Diminished Value: You may be entitled to the lost value of your vehicle in Washington

Washington law allows insurers to pay for third party diminution of value

Would you pay the full amount for a used car or truck that had been in an accident? Probably not.

Certain types of auto accidents can cause damage far beyond what the eye can see. The best repair job in the world, with all new parts, may not compensate for the loss you suffered at the moment of impact — the loss in your vehicle’s value.

Because, with repair information readily at hand thanks to such online sites as Carfax™, you can bet that anyone who buys the vehicle from you is going to offer less than if the accident had not occurred. In addition, if the buyer asks if the vehicle has ever been in an accident, you cannot misrepresent the facts. Do you think the accident will become a bargaining tool for a perspective buyer?

Get a written quote to document the Diminished Vale of your car

That’s why, after an accident in which you’re not at fault (you are the third party making the claim against the at fault carrier that covers the at fault driver), one of the first things you should do is get an estimate from a good auto dealer.
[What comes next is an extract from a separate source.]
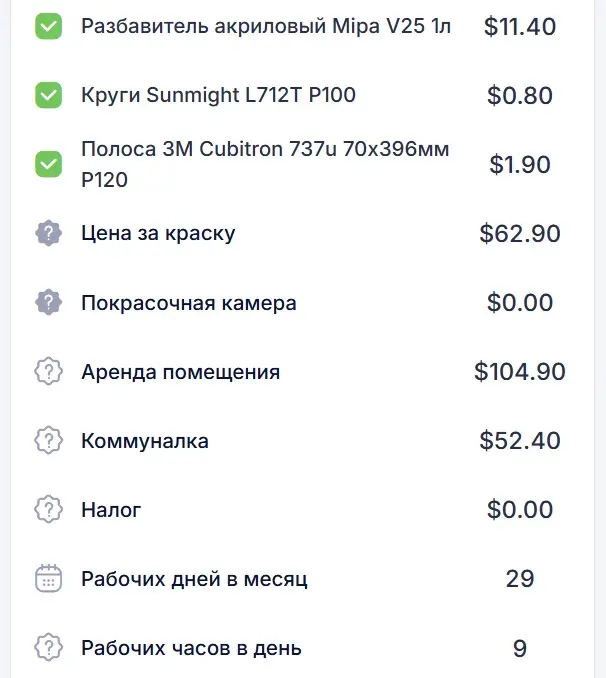
Task: Edit the $104.90 rent amount
Action: pos(519,372)
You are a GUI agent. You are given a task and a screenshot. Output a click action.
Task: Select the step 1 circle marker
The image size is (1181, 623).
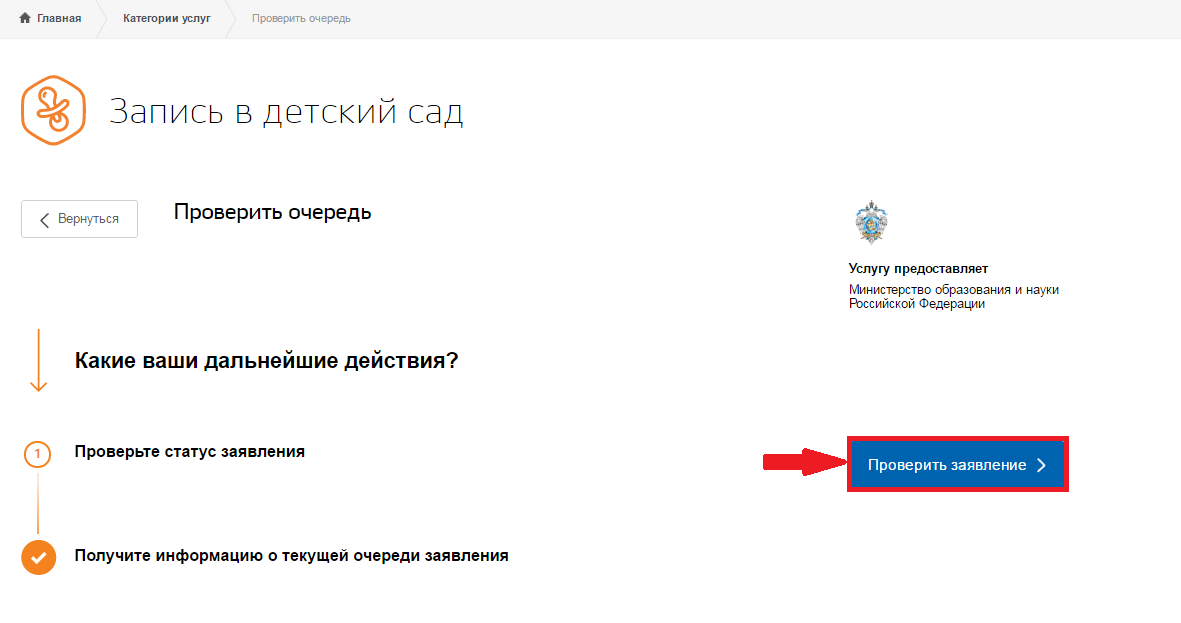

Have the dealer write down for you the amount he or she would have paid for the vehicle before the accident, and the amount it is worth to him or her now. How much would they be willing to give you for the vehicle if the vehicle was not in a collision, and how much would they be willing to give you after the collision (despite the fact the vehicle is properly repaired).

Alternatively, Washington state offers a “diminished value” calculator allowing you to enter information about your car which generates an estimate of the reduction in value the accident may have caused.
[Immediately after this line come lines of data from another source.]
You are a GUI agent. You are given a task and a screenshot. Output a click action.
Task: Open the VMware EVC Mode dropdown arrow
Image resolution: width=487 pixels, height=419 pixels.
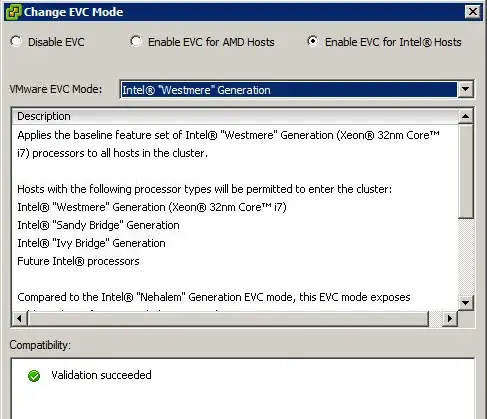click(x=465, y=89)
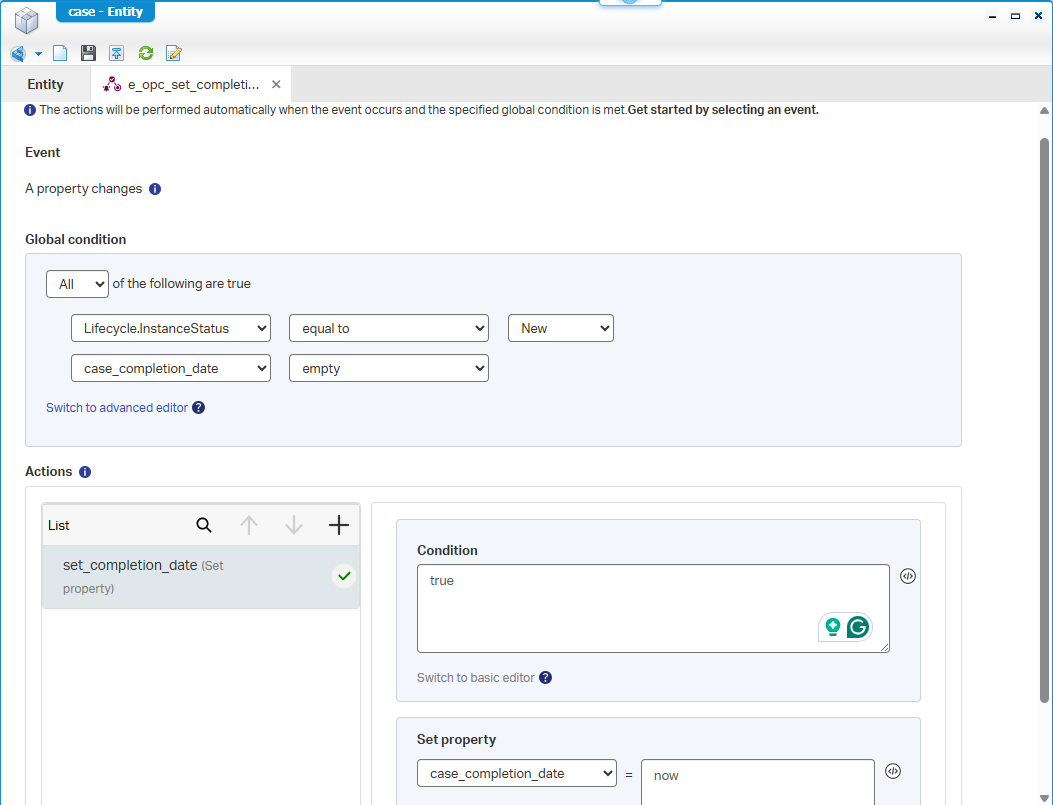Search the actions list with magnifier icon

(204, 525)
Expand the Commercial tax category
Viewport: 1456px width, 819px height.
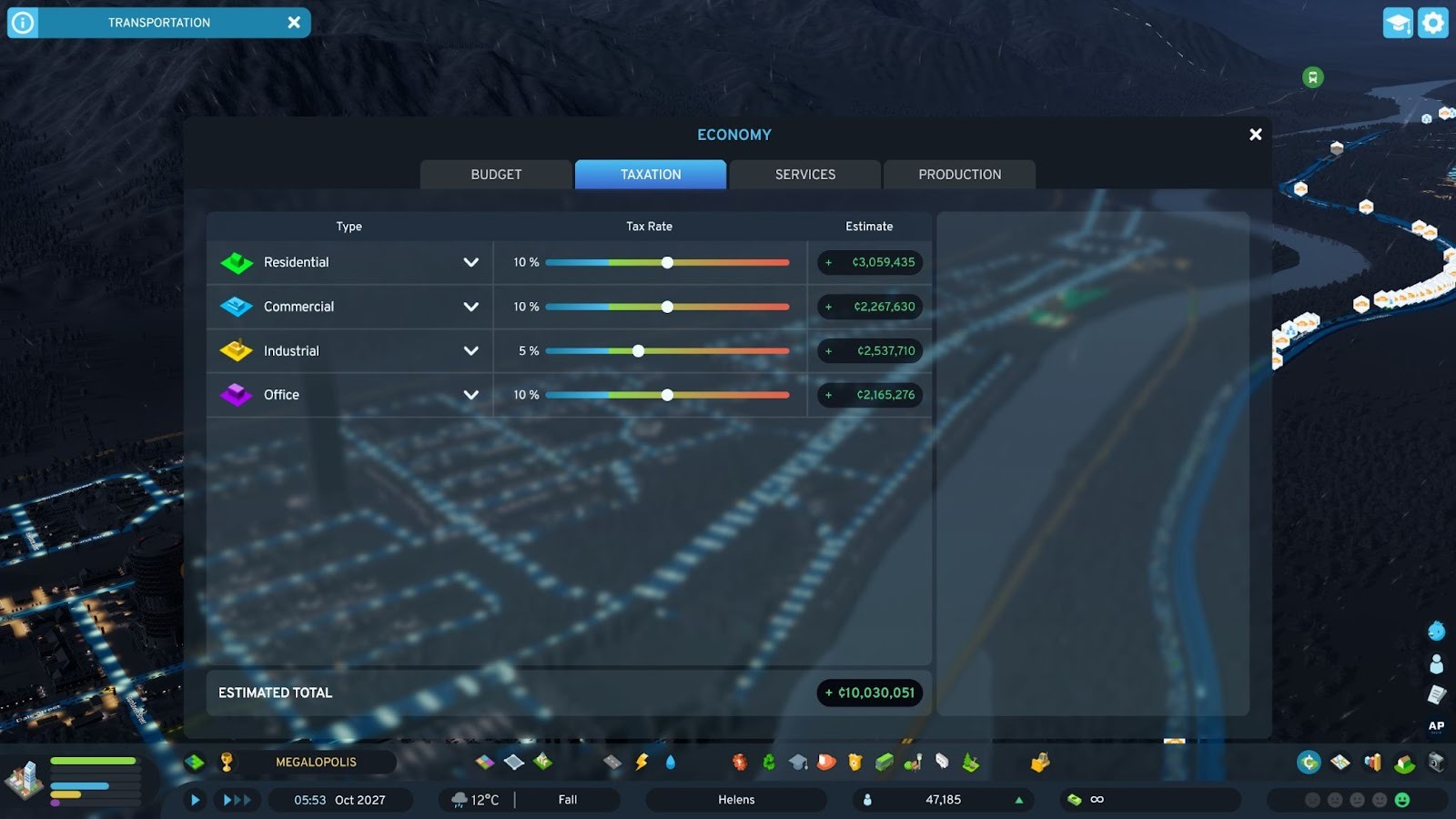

Then, when you file your claim with the at-fault party’s insurance company — not against your own, at least not in Washington. Ask for the difference to cover the “diminished value” of your vehicle.

Know your rights

According to the Washington State Office of the Insurance Commissioner, you are entitled to this amount if you live in Washington state. The insurance company may not agree, however. The adjuster may try to tell you that Washington doesn’t recognize “diminished value” — it certainly does for third party claims — or that you aren’t eligible for compensation because you are not selling the car. They will act confused and make you believe this is the first time they heard of such thing. They will represent that Washington state does not recognize this type of claim. They get away with this representation because it is partially true. There is no first party diminished value claims, but there is third party claims.

The difference? a first party claim is a claim against your own carrier. A third party claim is a claim against the insurance company of the driver who caused the accident.
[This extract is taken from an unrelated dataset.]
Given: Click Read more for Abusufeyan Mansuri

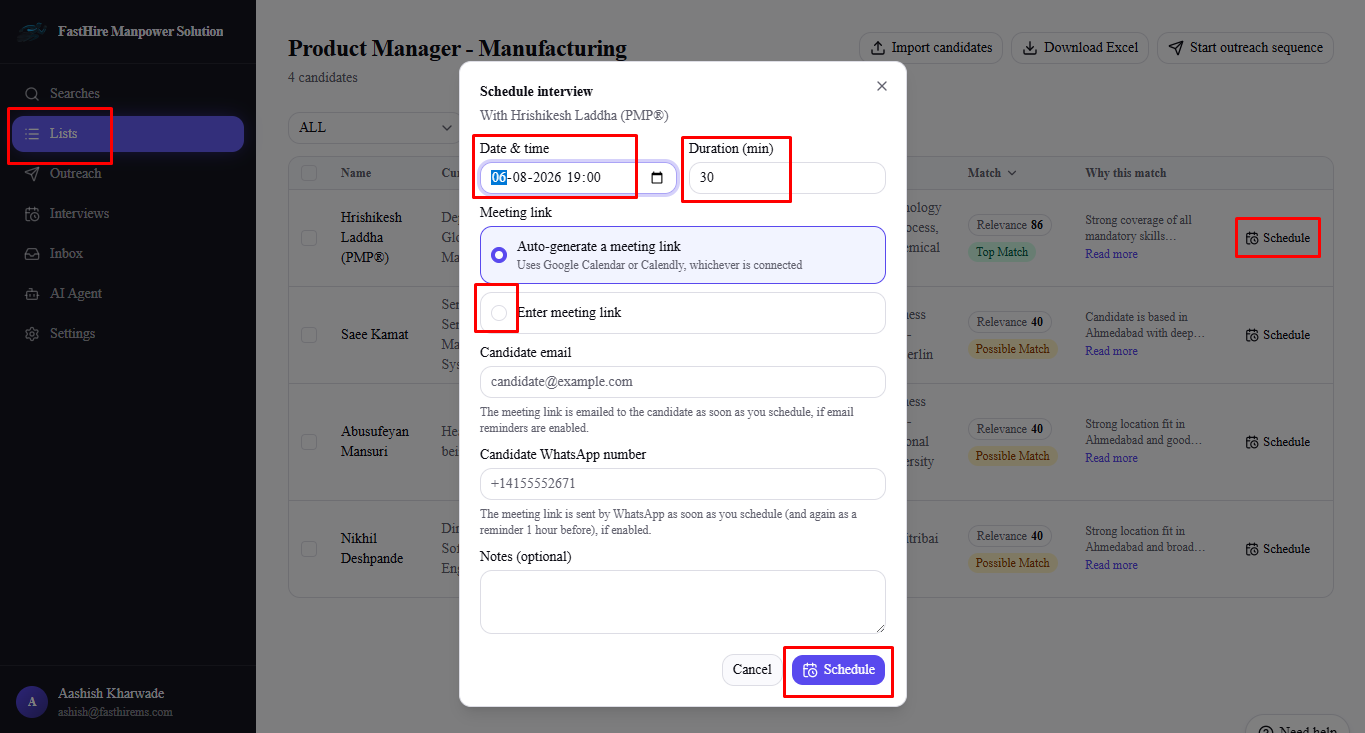Looking at the screenshot, I should 1111,458.
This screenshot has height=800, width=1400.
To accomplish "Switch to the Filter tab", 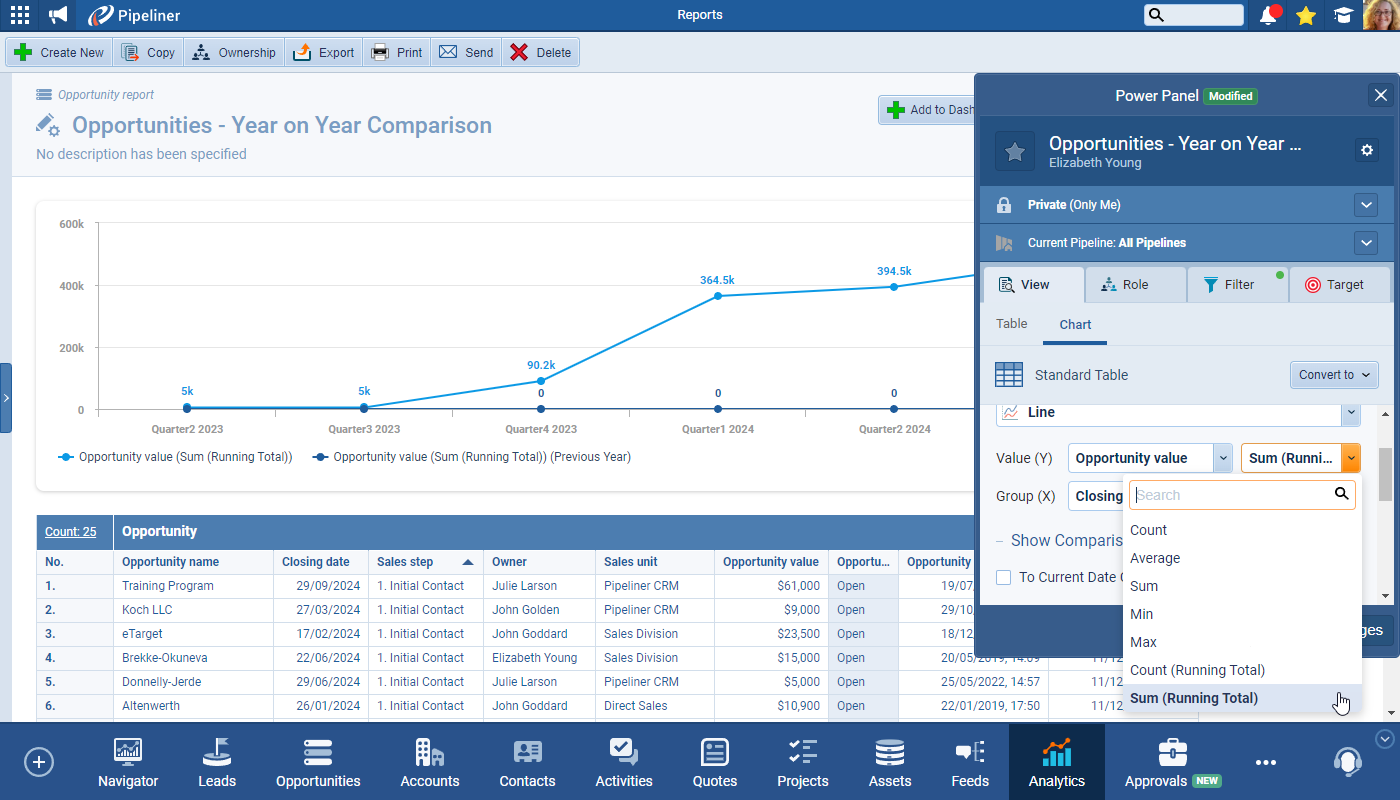I will (1237, 285).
If you have an attorney involved and the amount you stand to gain is not substantial to support litigation and attorney’s fees, so most consumers have to argue these claims on their own. And you ought to do so. After all, you’re entitled to the money — it’s only fair that you should claim it.

Insist, also, that the insurer take the diminished value into account when determining whether your wrecked vehicle is a total loss. Because most companies require that the amount of damage to be at least 80 percent of the vehicle’s value before declaring it a “total loss,” the insurer may neglect to adjust for the loss in value the accident cause.

Diminished Value Washington provides an example: If your car is worth $20,000 and it incurs $12,000 in damage, the insurer is going to have it repaired. However, if you can show that its value is now diminished to $15,000 because of the accident, then the $12,000 in damages will exceed that 80 percent mark and the insurer will “total” the vehicle — and send you a check for $20,000.

One argument you might hear from the insurer is that the vehicle would have depreciated in value, anyway. This is true, but not a sound argument. Nothing depreciates a vehicle faster, or more, than an accident. Why should you suffer more than you already have?

More than just a car

I see clients all the time who’ve had this experience. So often, I wish they’d come to me sooner — before accepting that ridiculously low offer from the insurance company, for instance. A lot of people don’t know about “diminished value,” however, or if they do and bring it up, they’re told it’s not valid. Remember: that insurance adjuster may be friendly, but he or she is not your friend. The adjuster’s job is to pay what is fair; the problem is that the adjuster is the one to decide what “fair” is. Often, it is as little as possible — period.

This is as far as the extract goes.